Sometimes you will never know the value of a moment until it becomes a memory.

– Dr. Seuss


Nothing could have prepared me for the challenges that my family and I were about to face. Life before December 12, 2015 was so different from the years that would follow; and, since then, I have come to hate the number twelve as much as I hate the number six.

My wife, daughter and I spent several hours in our local children’s hospital emergency room and during that time not much was done. Kathleen was examined by three doctors, two women and one man who, at the time, served as the chief ER physician. All three performed the same basic tests: they looked in her throat, in her eyes and checked her heart rate. At one point a technician came into our room to perform and electrocardiogram (ECG or EKG) on Kathleen but at no point did anyone talk to us about performing any lab or blood tests.

As the son of a family who served in the medical profession, I was equally disturbed by the fact that no one offered to perform an electroencephalogram (EEG) on Kathleen. When I asked the doctors if they could perform the test on my daughter I was told that they couldn’t because there was no one there “to run the machine.” And I received the same response when I asked if they would perform an MRI.

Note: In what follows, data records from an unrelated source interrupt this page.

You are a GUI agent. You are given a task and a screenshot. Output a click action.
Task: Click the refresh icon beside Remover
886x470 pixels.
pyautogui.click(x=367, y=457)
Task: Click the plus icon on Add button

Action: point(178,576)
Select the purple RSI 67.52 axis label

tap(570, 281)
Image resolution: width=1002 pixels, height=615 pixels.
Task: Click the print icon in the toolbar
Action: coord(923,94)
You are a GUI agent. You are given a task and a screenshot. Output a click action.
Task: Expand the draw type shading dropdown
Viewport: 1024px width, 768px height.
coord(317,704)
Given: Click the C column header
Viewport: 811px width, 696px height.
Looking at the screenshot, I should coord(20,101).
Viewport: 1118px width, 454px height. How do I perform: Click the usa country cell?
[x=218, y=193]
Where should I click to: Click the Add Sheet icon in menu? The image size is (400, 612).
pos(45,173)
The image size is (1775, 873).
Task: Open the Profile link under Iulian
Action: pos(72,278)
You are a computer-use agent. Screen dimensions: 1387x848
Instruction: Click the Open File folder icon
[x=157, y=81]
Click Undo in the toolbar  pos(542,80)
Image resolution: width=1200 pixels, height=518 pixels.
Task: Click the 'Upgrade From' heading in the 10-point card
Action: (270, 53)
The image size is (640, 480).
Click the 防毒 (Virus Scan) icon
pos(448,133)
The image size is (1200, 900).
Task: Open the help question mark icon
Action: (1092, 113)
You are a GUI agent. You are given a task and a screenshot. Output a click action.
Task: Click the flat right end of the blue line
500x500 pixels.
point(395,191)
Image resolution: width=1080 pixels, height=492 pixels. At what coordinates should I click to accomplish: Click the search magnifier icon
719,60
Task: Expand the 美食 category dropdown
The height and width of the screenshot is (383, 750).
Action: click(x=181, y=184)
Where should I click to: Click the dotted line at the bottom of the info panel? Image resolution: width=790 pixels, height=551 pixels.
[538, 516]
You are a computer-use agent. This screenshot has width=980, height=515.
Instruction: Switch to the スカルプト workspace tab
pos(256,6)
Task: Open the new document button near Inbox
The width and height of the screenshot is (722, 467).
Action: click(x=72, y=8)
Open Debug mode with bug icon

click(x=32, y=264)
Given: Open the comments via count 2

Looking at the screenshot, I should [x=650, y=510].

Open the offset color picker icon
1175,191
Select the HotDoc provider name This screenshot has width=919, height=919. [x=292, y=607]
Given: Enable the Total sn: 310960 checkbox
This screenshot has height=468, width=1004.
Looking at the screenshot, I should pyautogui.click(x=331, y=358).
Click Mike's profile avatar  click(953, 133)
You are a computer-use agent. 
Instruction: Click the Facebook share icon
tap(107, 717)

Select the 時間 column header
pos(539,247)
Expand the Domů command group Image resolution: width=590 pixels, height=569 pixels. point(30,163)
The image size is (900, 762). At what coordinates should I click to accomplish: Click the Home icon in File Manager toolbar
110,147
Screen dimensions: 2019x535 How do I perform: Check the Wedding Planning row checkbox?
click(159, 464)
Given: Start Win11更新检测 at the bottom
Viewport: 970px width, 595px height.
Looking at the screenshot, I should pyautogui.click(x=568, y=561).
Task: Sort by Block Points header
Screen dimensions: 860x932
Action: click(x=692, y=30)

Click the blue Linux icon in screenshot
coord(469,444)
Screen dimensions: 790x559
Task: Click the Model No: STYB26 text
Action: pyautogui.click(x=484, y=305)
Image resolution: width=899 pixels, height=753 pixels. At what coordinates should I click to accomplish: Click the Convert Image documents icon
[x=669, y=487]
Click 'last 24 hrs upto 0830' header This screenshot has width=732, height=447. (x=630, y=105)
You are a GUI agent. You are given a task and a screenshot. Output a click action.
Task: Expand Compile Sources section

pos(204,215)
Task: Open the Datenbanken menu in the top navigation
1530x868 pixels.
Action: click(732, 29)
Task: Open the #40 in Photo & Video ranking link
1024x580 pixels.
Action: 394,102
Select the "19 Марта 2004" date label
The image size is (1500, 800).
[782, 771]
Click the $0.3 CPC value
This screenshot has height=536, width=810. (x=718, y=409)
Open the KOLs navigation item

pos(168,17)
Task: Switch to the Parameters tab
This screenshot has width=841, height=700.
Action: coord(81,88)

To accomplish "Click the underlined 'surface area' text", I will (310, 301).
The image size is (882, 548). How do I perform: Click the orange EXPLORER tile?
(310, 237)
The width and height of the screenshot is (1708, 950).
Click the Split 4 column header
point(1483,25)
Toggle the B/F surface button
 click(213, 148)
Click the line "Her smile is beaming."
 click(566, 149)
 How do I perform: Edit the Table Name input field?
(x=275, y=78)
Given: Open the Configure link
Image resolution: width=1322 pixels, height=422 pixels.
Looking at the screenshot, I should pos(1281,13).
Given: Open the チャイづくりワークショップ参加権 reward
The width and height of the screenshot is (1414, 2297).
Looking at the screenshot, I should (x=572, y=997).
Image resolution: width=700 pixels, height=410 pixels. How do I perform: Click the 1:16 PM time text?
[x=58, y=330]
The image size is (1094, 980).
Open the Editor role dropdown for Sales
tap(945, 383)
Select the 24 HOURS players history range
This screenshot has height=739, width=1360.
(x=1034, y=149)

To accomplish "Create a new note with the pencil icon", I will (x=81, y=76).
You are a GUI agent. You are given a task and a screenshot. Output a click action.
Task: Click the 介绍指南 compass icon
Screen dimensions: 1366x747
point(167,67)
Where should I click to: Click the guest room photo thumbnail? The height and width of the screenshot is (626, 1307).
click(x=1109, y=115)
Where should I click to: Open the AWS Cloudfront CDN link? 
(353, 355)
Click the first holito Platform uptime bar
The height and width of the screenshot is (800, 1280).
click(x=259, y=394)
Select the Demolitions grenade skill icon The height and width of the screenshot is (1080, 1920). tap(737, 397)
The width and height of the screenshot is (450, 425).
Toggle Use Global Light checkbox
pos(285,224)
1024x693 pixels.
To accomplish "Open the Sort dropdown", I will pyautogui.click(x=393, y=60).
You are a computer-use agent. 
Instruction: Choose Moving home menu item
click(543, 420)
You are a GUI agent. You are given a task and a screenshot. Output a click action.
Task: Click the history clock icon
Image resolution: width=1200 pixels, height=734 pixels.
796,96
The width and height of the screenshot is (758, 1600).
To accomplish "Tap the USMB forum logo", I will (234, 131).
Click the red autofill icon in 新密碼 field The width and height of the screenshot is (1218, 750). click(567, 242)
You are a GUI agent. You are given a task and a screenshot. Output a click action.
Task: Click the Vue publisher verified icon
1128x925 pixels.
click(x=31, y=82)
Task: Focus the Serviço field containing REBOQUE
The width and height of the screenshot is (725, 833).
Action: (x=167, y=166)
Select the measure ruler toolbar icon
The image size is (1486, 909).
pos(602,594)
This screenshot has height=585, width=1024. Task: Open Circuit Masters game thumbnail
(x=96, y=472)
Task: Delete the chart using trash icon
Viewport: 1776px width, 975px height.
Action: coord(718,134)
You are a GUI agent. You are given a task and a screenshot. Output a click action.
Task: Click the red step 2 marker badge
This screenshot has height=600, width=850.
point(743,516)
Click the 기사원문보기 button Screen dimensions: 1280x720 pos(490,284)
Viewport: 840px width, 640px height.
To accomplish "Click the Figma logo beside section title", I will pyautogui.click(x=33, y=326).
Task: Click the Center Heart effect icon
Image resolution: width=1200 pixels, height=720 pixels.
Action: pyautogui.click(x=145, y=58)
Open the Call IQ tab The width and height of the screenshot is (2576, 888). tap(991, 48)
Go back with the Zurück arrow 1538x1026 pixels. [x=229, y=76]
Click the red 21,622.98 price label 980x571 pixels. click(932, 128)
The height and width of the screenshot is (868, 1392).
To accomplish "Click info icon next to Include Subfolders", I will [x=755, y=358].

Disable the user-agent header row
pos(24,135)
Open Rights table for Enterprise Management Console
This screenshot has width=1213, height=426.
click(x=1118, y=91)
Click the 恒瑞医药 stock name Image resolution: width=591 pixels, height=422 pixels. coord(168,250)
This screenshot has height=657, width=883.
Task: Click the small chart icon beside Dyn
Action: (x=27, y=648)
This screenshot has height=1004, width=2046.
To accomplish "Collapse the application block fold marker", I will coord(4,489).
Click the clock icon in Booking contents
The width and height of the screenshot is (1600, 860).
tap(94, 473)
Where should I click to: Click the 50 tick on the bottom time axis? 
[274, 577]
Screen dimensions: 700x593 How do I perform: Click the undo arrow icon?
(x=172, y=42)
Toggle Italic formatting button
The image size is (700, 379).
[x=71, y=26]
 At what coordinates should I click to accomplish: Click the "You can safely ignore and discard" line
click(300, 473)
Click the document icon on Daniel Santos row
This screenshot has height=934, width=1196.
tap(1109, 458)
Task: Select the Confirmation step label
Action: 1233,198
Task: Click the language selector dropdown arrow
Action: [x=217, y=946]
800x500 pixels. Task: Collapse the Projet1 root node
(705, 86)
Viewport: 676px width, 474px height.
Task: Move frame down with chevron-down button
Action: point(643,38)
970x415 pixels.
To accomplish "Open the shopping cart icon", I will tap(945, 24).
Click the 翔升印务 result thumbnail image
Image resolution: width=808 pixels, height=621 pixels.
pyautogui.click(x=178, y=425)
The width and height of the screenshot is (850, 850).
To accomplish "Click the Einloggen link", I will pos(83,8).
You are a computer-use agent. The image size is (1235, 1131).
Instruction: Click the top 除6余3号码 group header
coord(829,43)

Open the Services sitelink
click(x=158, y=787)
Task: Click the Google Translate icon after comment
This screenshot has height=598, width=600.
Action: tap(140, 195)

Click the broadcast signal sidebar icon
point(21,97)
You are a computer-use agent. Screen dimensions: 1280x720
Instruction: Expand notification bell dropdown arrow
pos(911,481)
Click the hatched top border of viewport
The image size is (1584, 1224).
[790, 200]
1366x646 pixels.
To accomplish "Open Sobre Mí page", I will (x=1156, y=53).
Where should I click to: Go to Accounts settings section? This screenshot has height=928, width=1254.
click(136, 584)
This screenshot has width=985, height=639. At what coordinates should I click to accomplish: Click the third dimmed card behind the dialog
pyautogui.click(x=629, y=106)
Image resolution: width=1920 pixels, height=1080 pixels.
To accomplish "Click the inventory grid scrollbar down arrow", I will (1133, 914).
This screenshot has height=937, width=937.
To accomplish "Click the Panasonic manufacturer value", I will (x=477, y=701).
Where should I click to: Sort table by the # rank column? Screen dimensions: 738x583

Ultimately, the doctors consulted with an on-call neurologist who, over the phone, without ever examining Kathleen, determined that she had an epileptic seizure and that she would need to be put on the broad spectrum antiseizure medication, Keppra.

Fortunately — thanks to technology — I was able to pull out my phone and perform a search on the medication; and, when I did, I almost came out of my skin. At the top of the list of potential side effects was suicidal ideations and that was pretty much all I needed to see to then express my concerns with the diagnosis (or, more precisely, the lack thereof).

Individually, all three doctors came into our room and had me explain my concerns and my opposition to putting Kathleen on the medication. After a fair amount of debate, the lead doctor told the others that he was okay with releasing us and having having Kathleen seen by a neurologist as soon as possible. By that point my mind was spinning and I had trouble believing that my precious, previously very healthy child, had, within a matter of hours, become an ‘epileptic.’





our trip through hell begins

It was an overcast, rainy day on December 12, 2015. My wife had been helping our daughter, Kathleen (not her real name given that she is still a minor), study for a sixth grade science test. She was surprised that Kathleen had trouble remembering information that just the day before she remembered with ease.

She sensed that Kathleen was tired so she told Kathleen that it would be best if they both took a nap and then started fresh. When they awoke Kathleen seemed a bit confused and then wet herself.

“God only gives us what we can handle. I just wish He didn’t trust me so much.”


It was around this time that I decided to take a shower before dinner when I heard my wife let out a blood curdling scream: “Per, Per (short for Perry), there’s something wrong with her!”

And for anyone who has experienced real tragedy then you will understand when I say that I immediately knew that that I was about to witness something horrible.

I jumped out of the shower and threw on a pair of underwear as quickly as I could and when I entered the bedroom I found Kathleen laying flat on her back on the floor. Her broken glasses lay on the floor, approximately five feet from her left foot and I could see foamy blood coming from her mouth.

I thought she was dead.

Luckily, and by the grace of God,, Kathleen came too. By then police, paramedics, EMTs and three ambulance personnel made our somewhat spacious master bedroom suite seem rather cramp. We told them that we wanted to have Kathleen transported to our local children’s hospital to have her evaluated … and so began our trip through hell.